What you should do: List each line in the rows below that contains the string "screenshot", copied verbatim.
BEGIN
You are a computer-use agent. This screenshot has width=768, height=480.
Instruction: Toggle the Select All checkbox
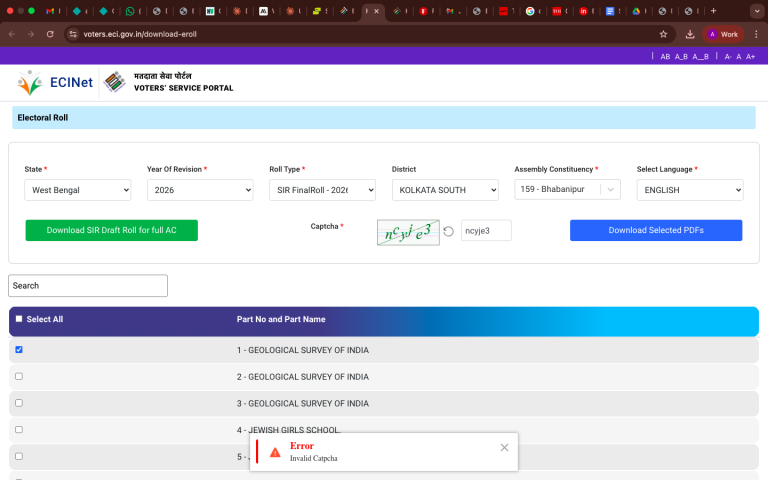[x=19, y=319]
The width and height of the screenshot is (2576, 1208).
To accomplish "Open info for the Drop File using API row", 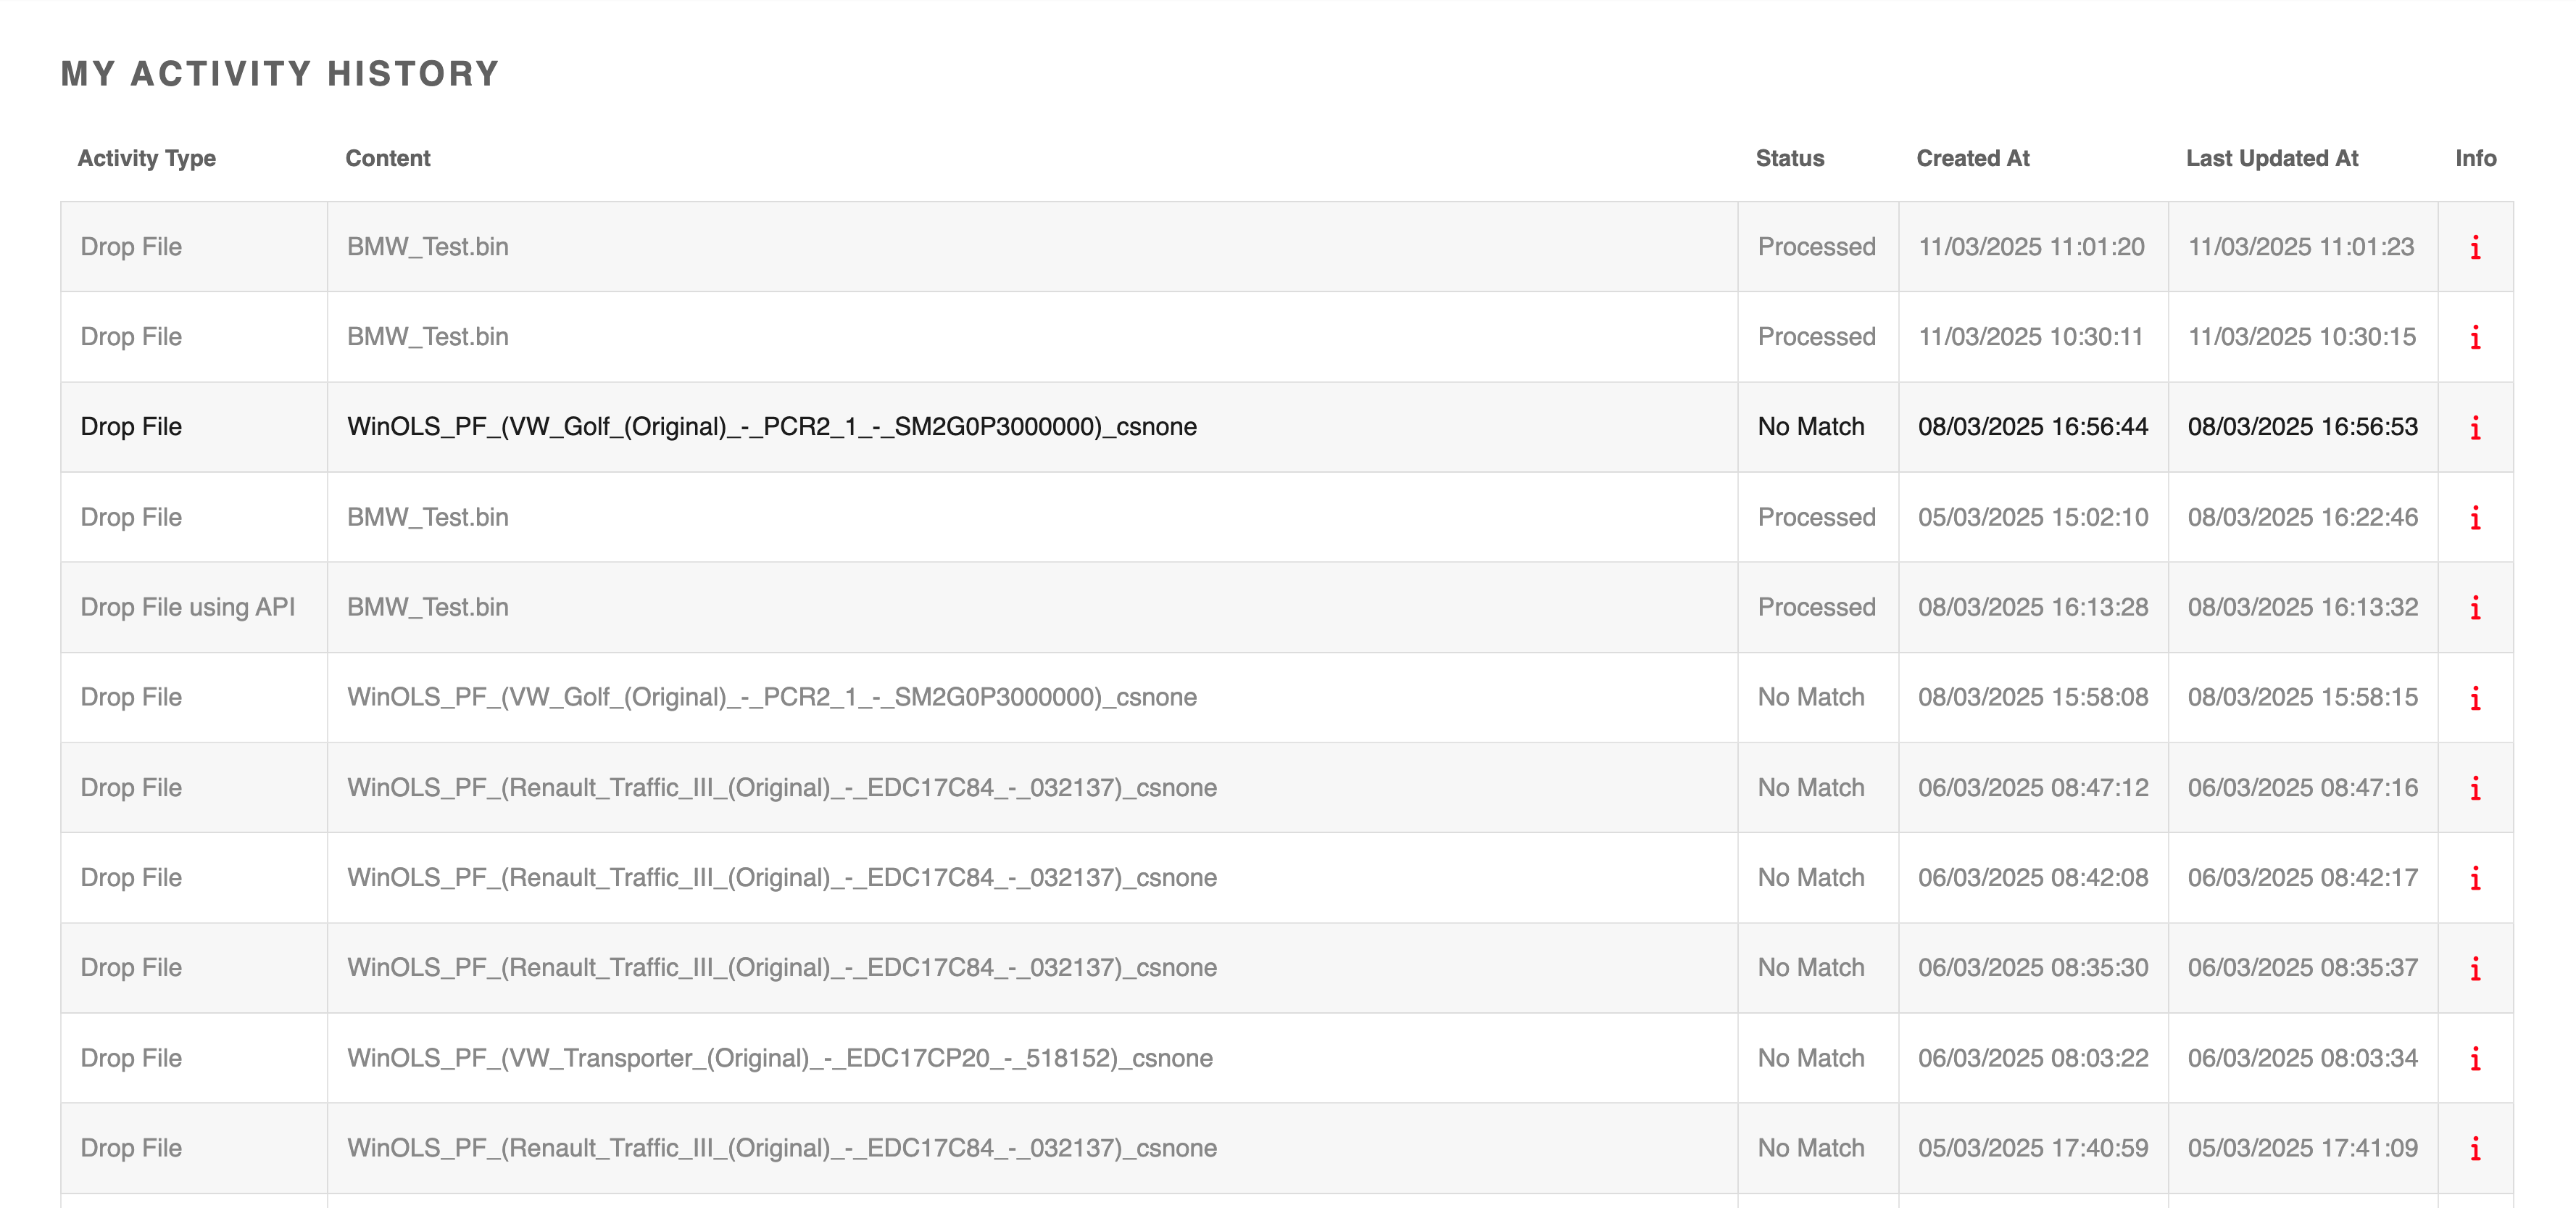I will pos(2475,608).
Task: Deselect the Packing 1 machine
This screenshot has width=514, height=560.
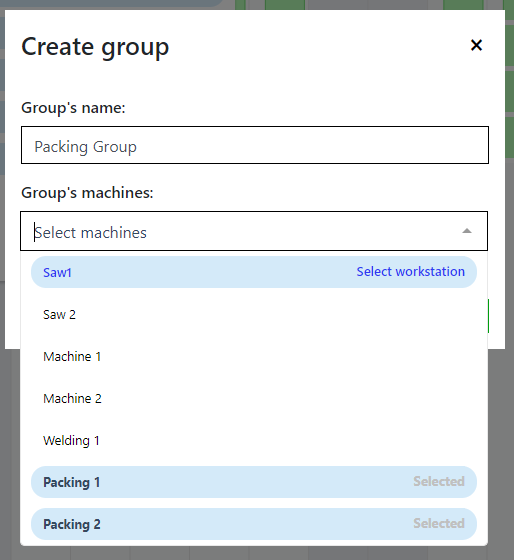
END
Output of the exercise:
You are a computer-use agent. This screenshot has width=768, height=480.
The width and height of the screenshot is (2576, 1208).
This screenshot has width=514, height=560.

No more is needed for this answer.